*Tasks to perform*
1 – In the Lange v. California text, list every action that the California highway patrol officer is described as taking.
2 – Reproduce the Lange v. California text between "(Slip Opinion)" and "S. 321, 337.", inclusive.

*Text segment*
Start
Lange v. California, No. 20-18

CourtUnited States Supreme Court
Writing for the CourtJUSTICE KAGAN delivered the opinion of the Court.
PartiesARTHUR GREGORY LANGE, PETITIONER v. CALIFORNIA
Docket NumberNo. 20-18
Decision Date23 June 2021

ARTHUR GREGORY LANGE, PETITIONER
v.
CALIFORNIA

No. 20-18

SUPREME COURT OF THE UNITED STATES

OCTOBER TERM, 2020
Argued February 24, 2021
June 23, 2021


(Slip Opinion)

Syllabus

NOTE: Where it is feasible, a syllabus (headnote) will be released, as is being done in connection with this case, at the time the opinion is issued. The syllabus constitutes no part of the opinion of the Court but has been prepared by the Reporter of Decisions for the convenience of the reader. See United States v. Detroit Timber & Lumber Co., 200 U. S. 321, 337.

CERTIORARI TO THE COURT OF APPEAL OF CALIFORNIA, FIRST APPELLATE DIVISION

This case arises from a police officer's warrantless entry into petitioner Arthur Lange's garage. Lange drove by a California highway patrol officer while playing loud music and honking his horn. The officer began to follow Lange and soon after turned on his overhead lights to signal that Lange should pull over. Rather than stopping, Lange drove a short distance to his driveway and entered his attached garage. The officer followed Lange into the garage. He questioned Lange and, after observing signs of intoxication, put him through field sobriety tests. A later blood test showed that Lange's blood-alcohol content was three times the legal limit.
End
*Data rows*
Start
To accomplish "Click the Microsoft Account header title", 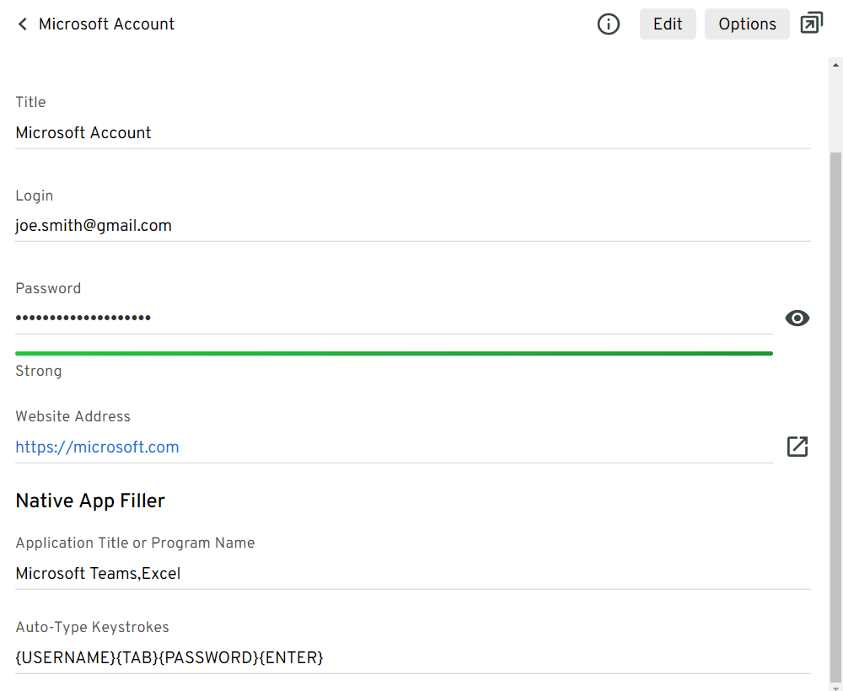I will (x=106, y=24).
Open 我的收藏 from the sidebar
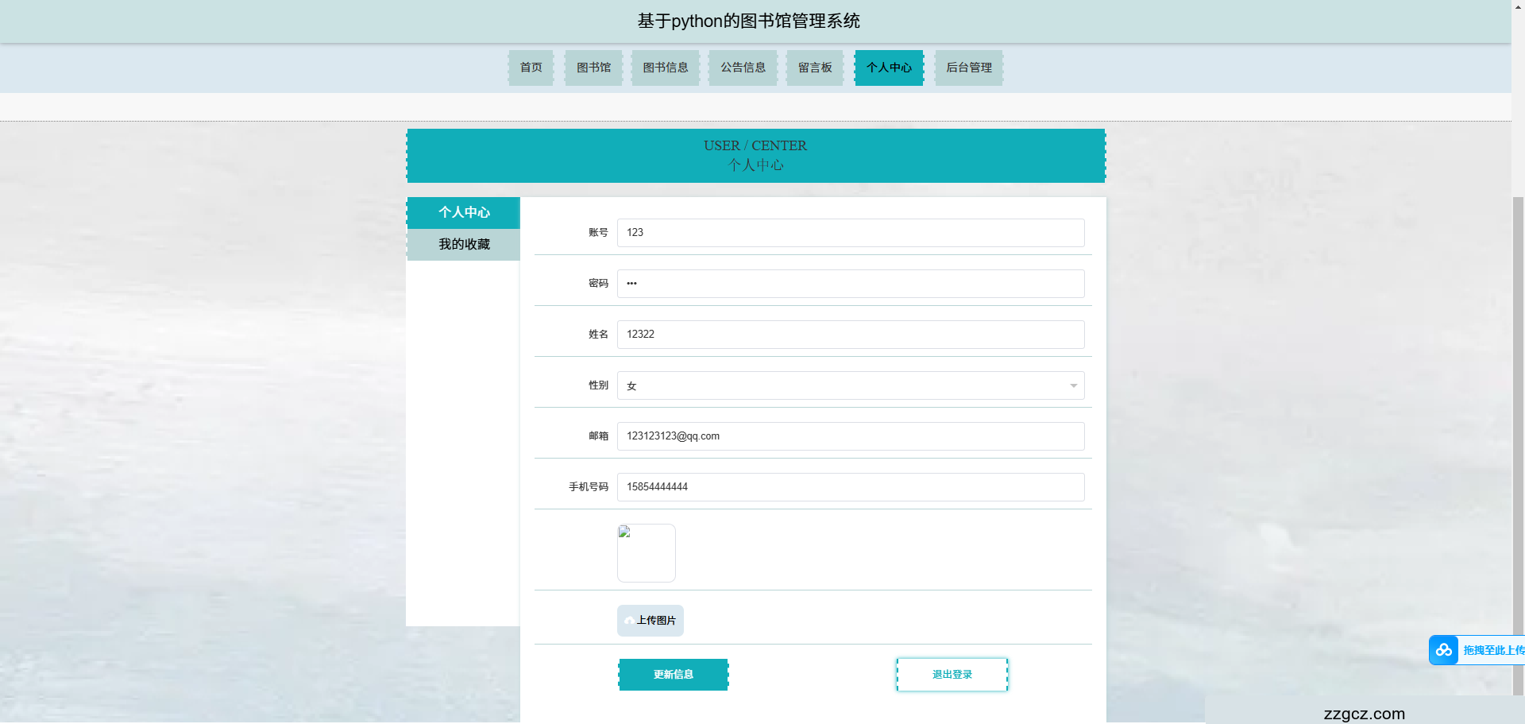 (463, 244)
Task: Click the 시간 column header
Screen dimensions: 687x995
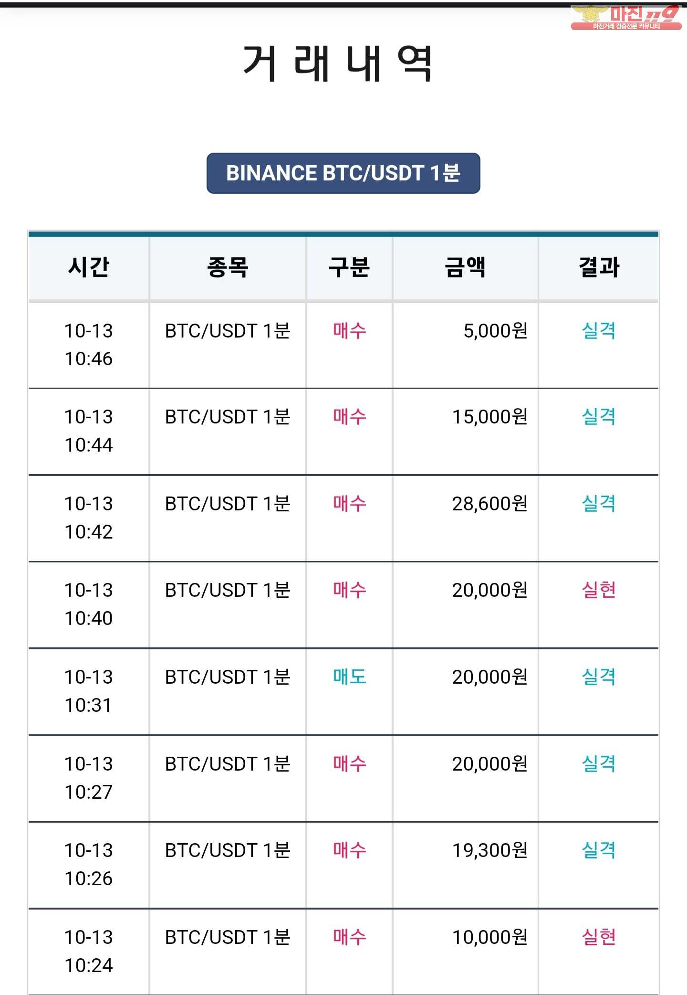Action: (x=89, y=267)
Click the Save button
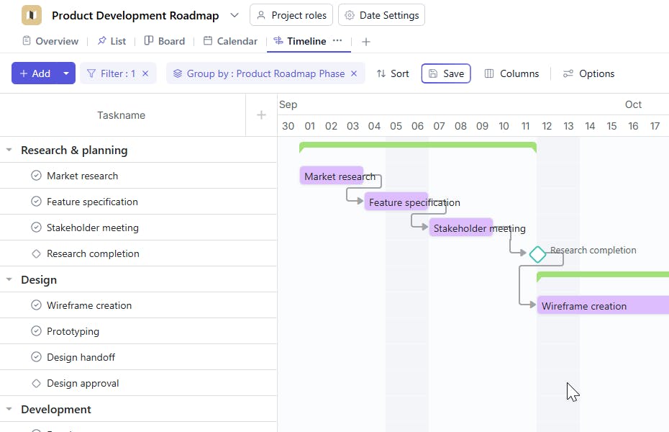The width and height of the screenshot is (669, 432). click(446, 73)
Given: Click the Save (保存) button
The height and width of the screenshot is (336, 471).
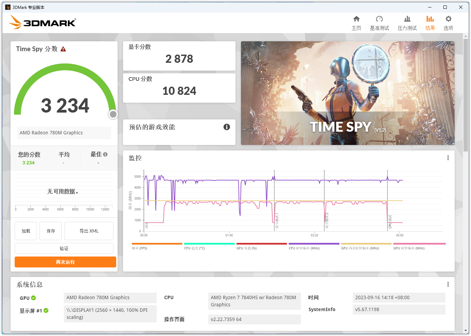Looking at the screenshot, I should [50, 231].
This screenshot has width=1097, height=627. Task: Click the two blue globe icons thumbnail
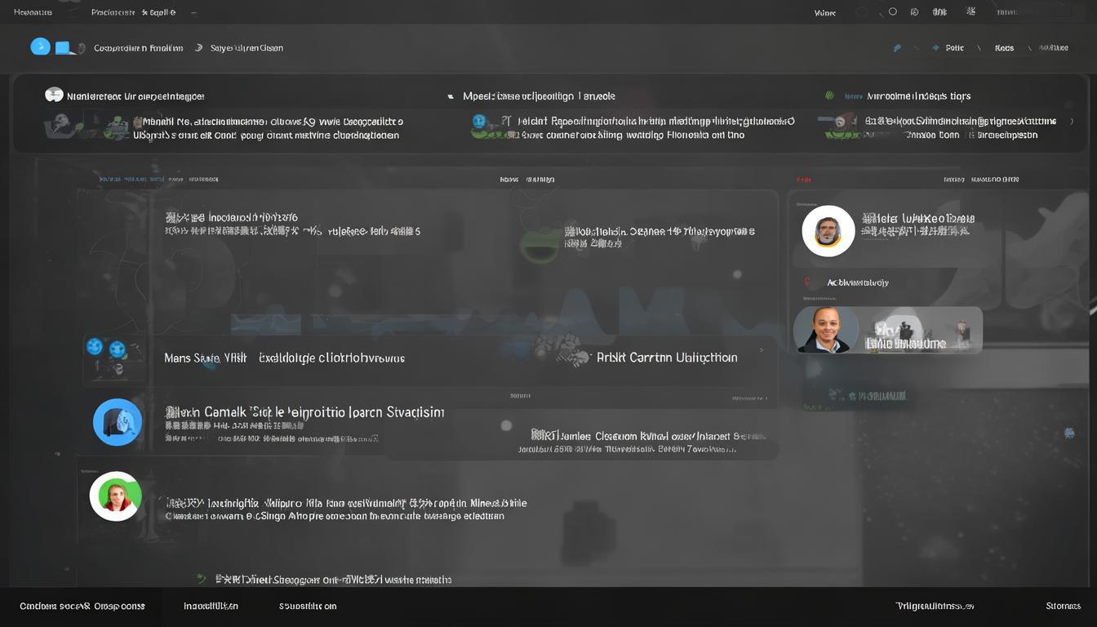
End
*Solutions to the exercise*
1 –
- Began to follow Lange
- Turned on his overhead lights to signal that Lange should pull over
- Followed Lange into the garage
- Questioned Lange
- Observed signs of intoxication
- Put Lange through field sobriety tests

2 –
(Slip Opinion)

Syllabus

NOTE: Where it is feasible, a syllabus (headnote) will be released, as is being done in connection with this case, at the time the opinion is issued. The syllabus constitutes no part of the opinion of the Court but has been prepared by the Reporter of Decisions for the convenience of the reader. See United States v. Detroit Timber & Lumber Co., 200 U. S. 321, 337.